→ Excerto
● ● ● ● ●

A experiência clínica mostra que a maioria dos adolescentes e jovens adultos com autismo estão interessados em sexualidade, romance, relacionamentos e parentalidade. No entanto, a grande maior não tem acesso na escola à educação para a sexualidade. E as redes informais de colegas que apoiam a navegação em relacionamentos românticos acaba por estar mais comprometido devido a muitas das dificuldades nas relações interpessoais.
O facto de alguns jovens com Perturbação do Espectro do Autismo referirem apenas mais tardiamente no desenvolvimento interesse nas relações sexuais e românticas. Ou também de interesse num relacionamento amoroso com outra pessoa, leva a que muitos pais fiquem um misto de aliviados e preocupados. Aliviados porque sentem que esse suposto afastamento não lhes traz dificuldades no papel parental de orientar os filhos. Ou seja, se as situações não surgirem podem ser sentidas como não sendo necessárias de abordar. Ou ficarem aliviados porque pensam que os filhos não se irão sujeitar a determinado tipo de situações que os possam vir a fazer sofrer. Mas também ficam preocupados porque pensam que os filhos poderão ter algum tipo de problema na esfera da sexualidade. Desde o poderem ser homossexuais porque o filho apenas se interessa por estar e falar com rapazes e nunca com raparigas. E o mesmo podendo acontecer com a filha que tem a mesma condição. Ou preocupados porque sentem que os filhos poderão nunca ter interesse em vir a constituir família no futuro atendendo ao seu aparente desinteresse nas relações românticas.

● ● ● ● ●

→ Tarefa 1
Responda a estas perguntas sobre o excerto:
(a) Segundo o excerto, a que é que a grande maioria dos jovens com autismo não tem acesso na escola?
(b) Que comportamento do filho leva alguns pais a pensar que ele pode ser homossexual?
(c) Que receio têm os pais quanto à constituição de família no futuro?
→ Tarefa 2
Devolva, sem alterações, o trecho do excerto que vai de "A experiência clínica" a "nas relações interpessoais.".
→ Tarefa 3
Indique se cada afirmação está de acordo com o excerto, respondendo sim ou não e citando as palavras do excerto que o decidem:
(a) A experiência clínica mostra que a maioria dos adolescentes com autismo não se interessa por relacionamentos.
(b) Muitos pais ficam ao mesmo tempo aliviados e preocupados.
(c) Alguns pais sentem alívio por pensarem que os filhos não passarão por situações que os façam sofrer.
Para responder, baseie-se unicamente no excerto.

[Entradas da coleção]
● ● ● ● ●

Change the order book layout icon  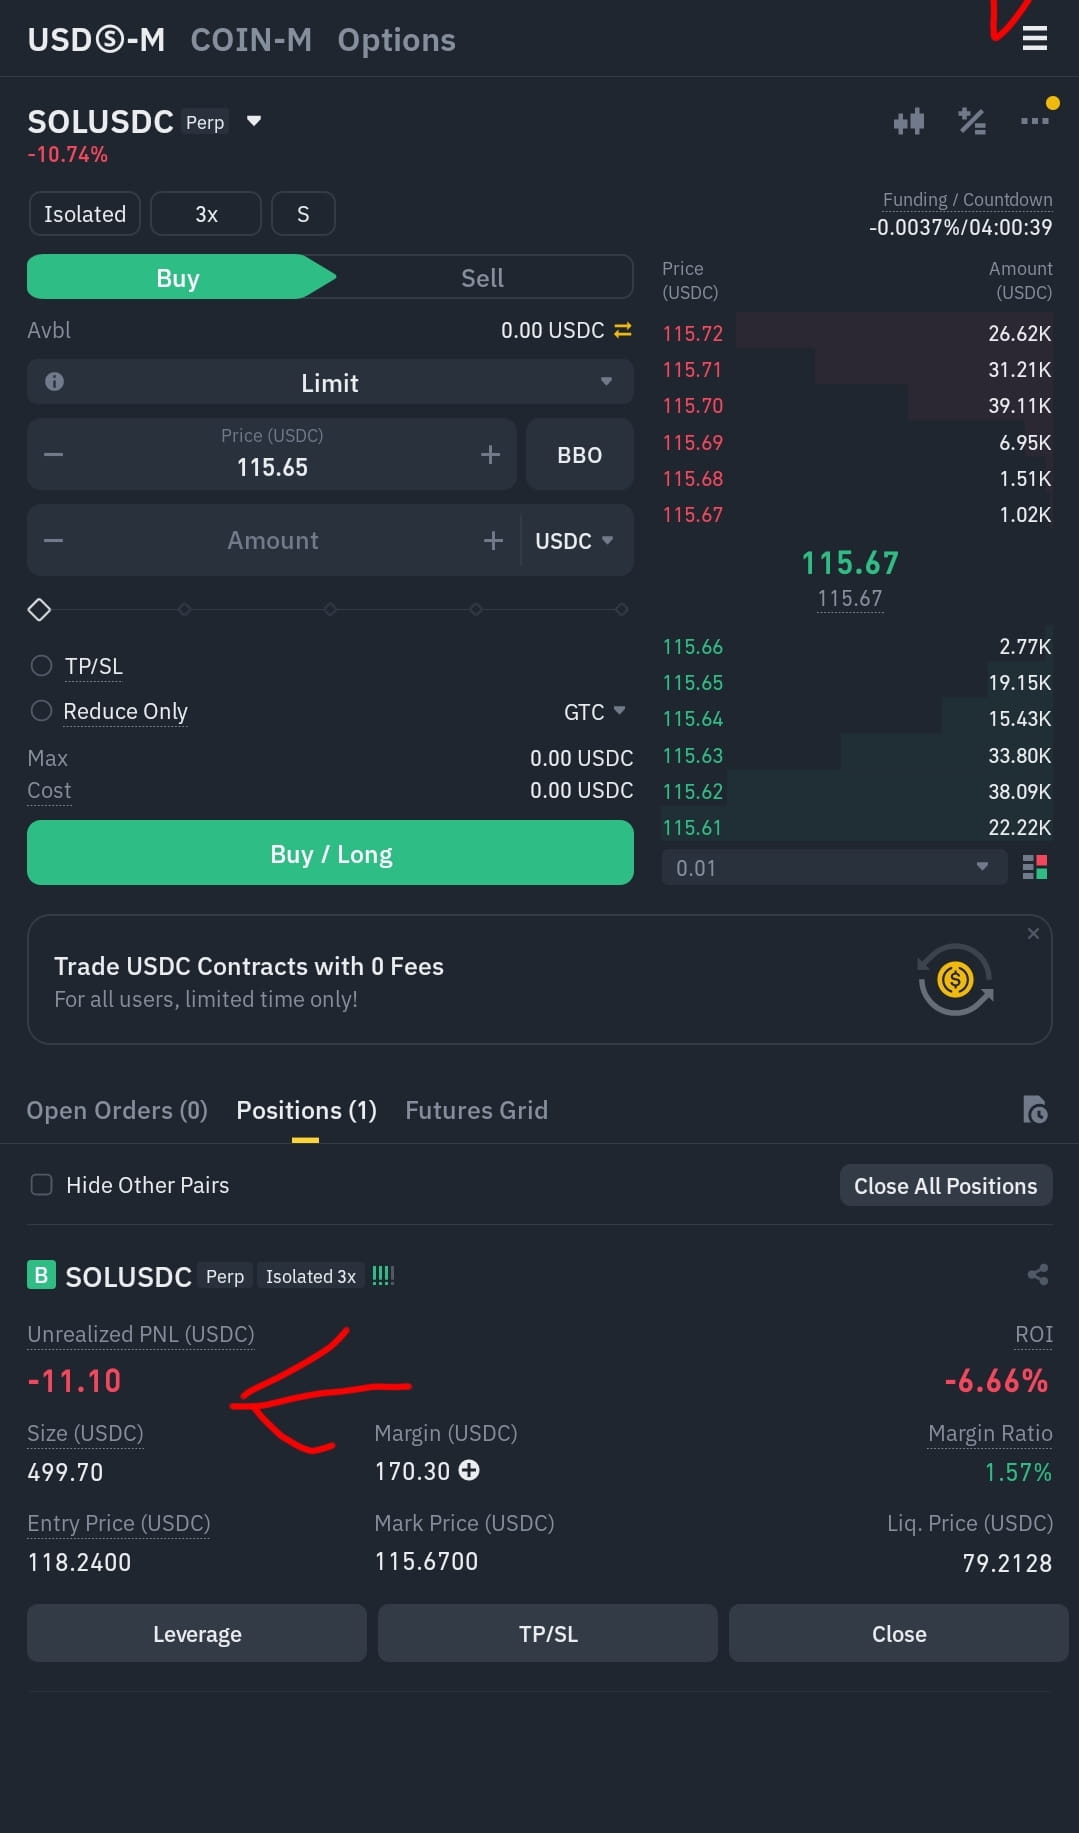point(1035,867)
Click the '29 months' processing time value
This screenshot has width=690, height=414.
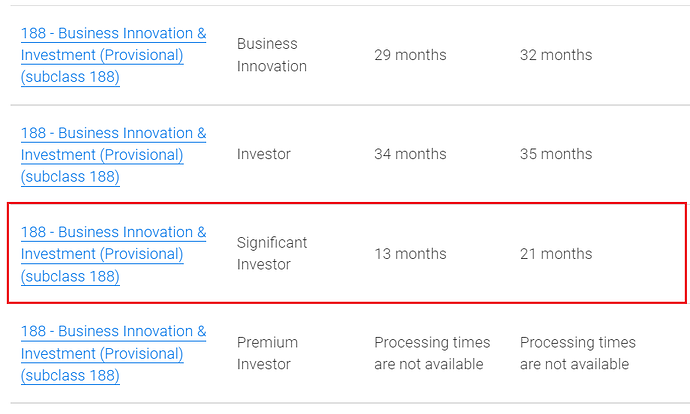[x=410, y=55]
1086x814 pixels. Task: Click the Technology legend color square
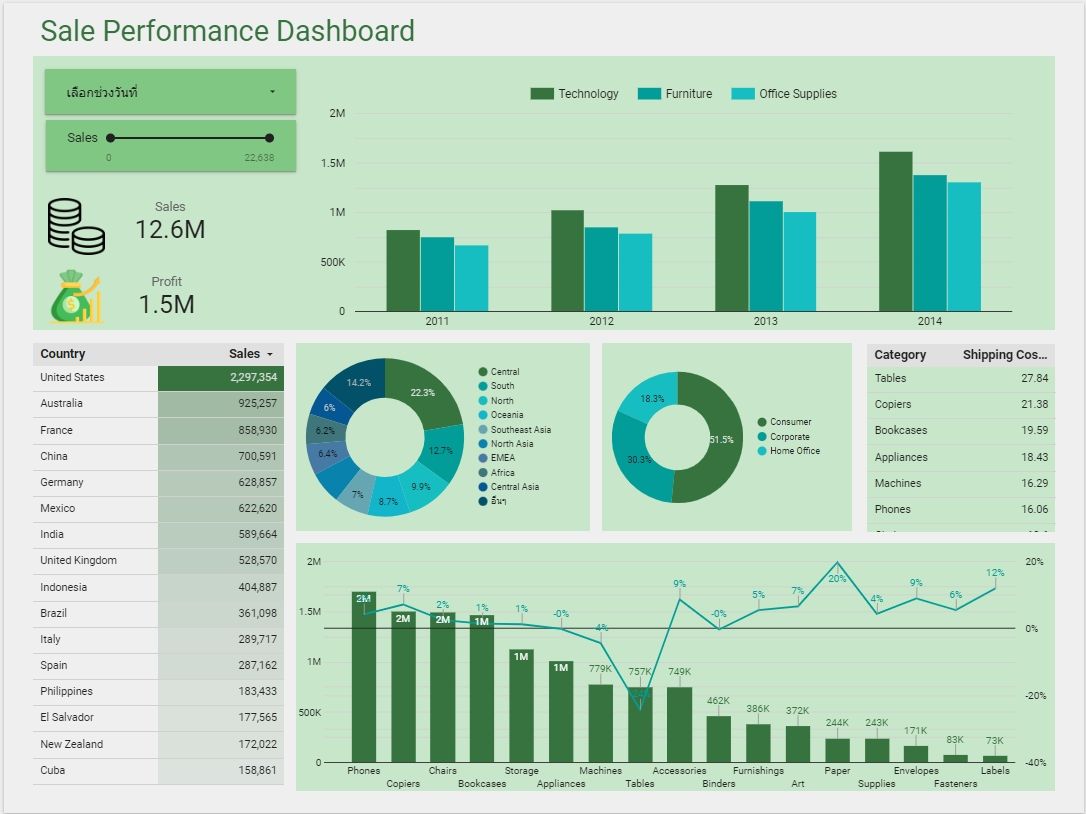click(542, 94)
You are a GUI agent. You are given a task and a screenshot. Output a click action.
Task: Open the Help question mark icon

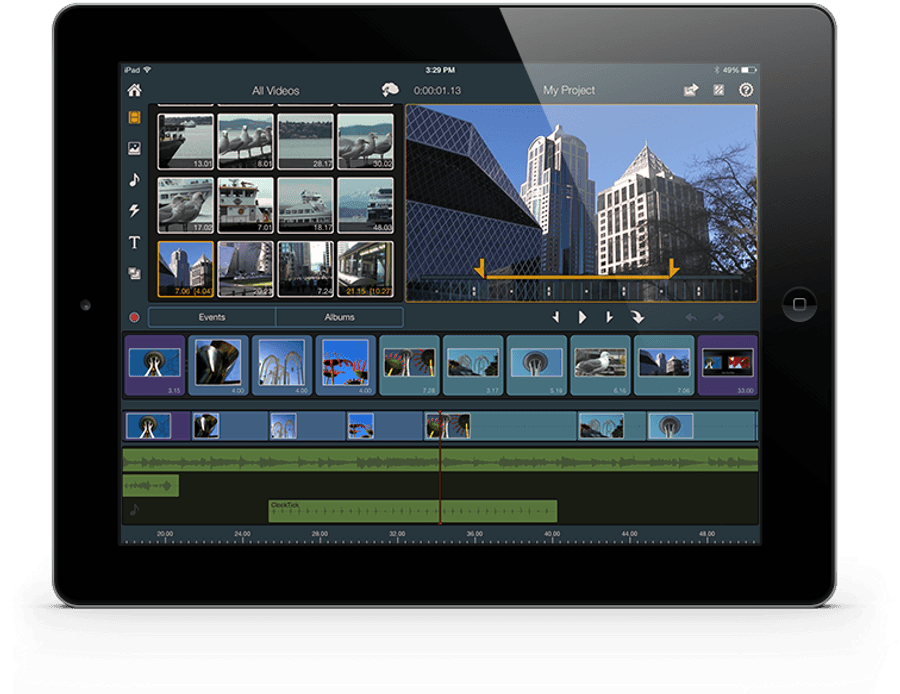(745, 90)
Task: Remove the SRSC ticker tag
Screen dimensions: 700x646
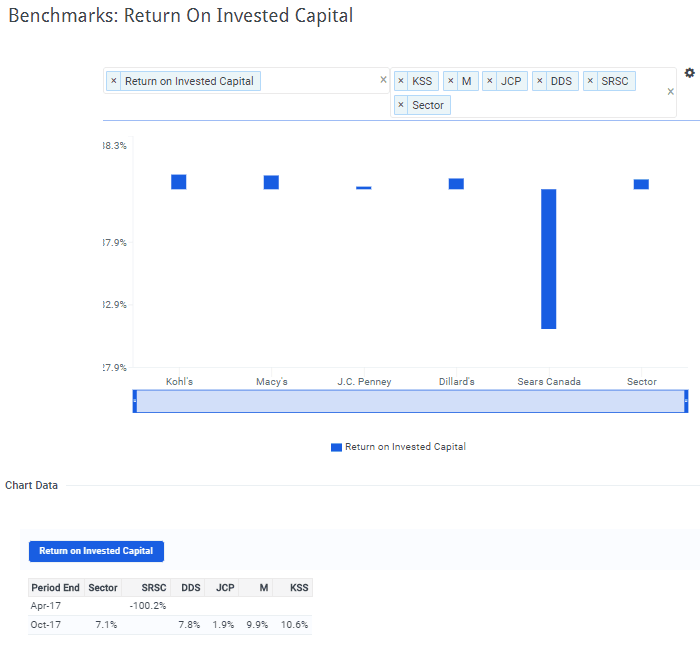Action: click(591, 81)
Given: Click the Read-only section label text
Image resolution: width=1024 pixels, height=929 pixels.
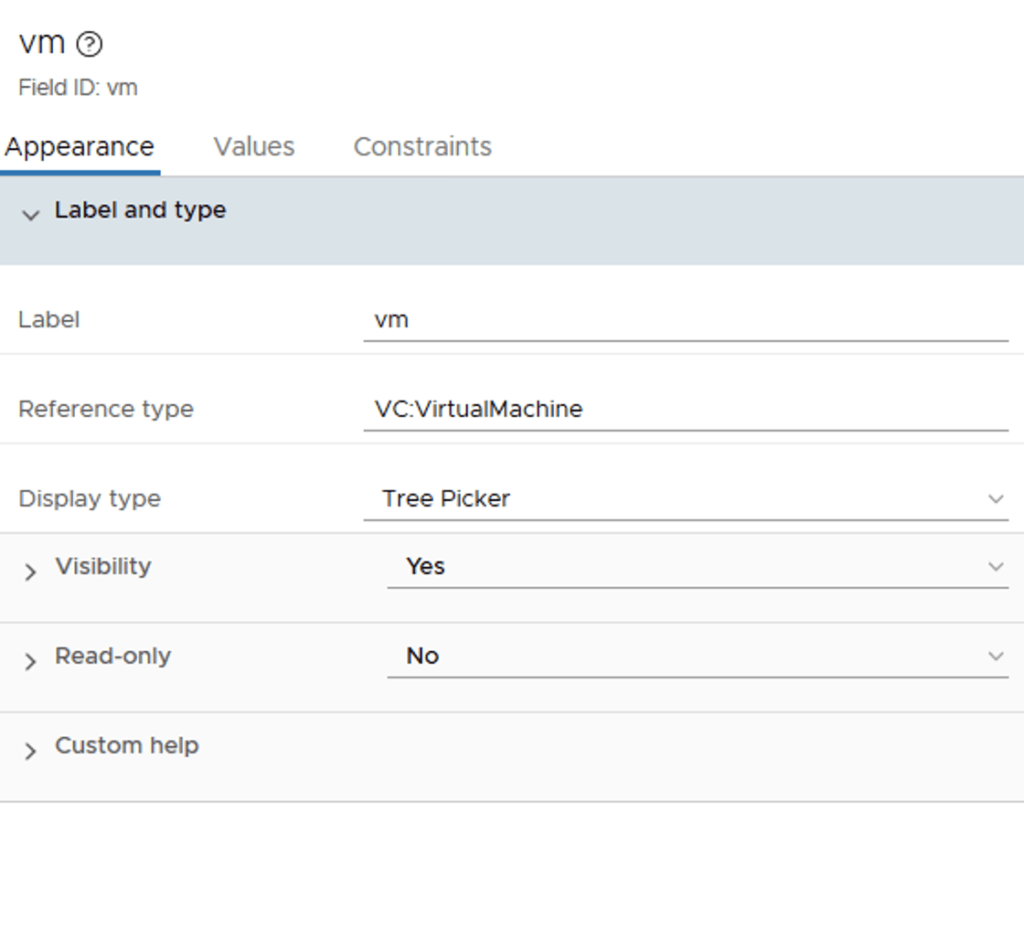Looking at the screenshot, I should point(113,656).
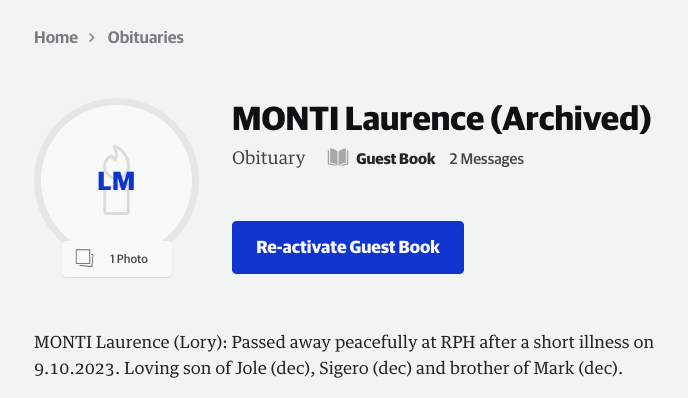Click the grey circular avatar ring
This screenshot has height=398, width=688.
coord(116,180)
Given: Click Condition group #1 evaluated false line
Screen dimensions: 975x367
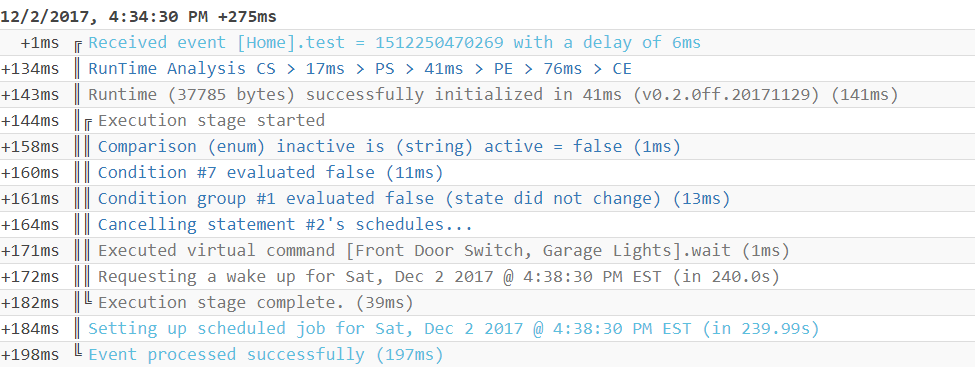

● ● ● ● ●

→ Resposta escrita 1
(a) À educação para a sexualidade.
(b) O facto de o filho apenas se interessar por estar e falar com rapazes e nunca com raparigas.
(c) Receiam que os filhos possam nunca ter interesse em vir a constituir família, dado o seu aparente desinteresse nas relações românticas.

→ Resposta escrita 2
A experiência clínica mostra que a maioria dos adolescentes e jovens adultos com autismo estão interessados em sexualidade, romance, relacionamentos e parentalidade. No entanto, a grande maior não tem acesso na escola à educação para a sexualidade. E as redes informais de colegas que apoiam a navegação em relacionamentos românticos acaba por estar mais comprometido devido a muitas das dificuldades nas relações interpessoais.

→ Resposta escrita 3
(a) Não: "a maioria dos adolescentes e jovens adultos com autismo estão interessados em sexualidade, romance, relacionamentos e parentalidade".
(b) Sim: "leva a que muitos pais fiquem um misto de aliviados e preocupados".
(c) Sim: "Ou ficarem aliviados porque pensam que os filhos não se irão sujeitar a determinado tipo de situações que os possam vir a fazer sofrer."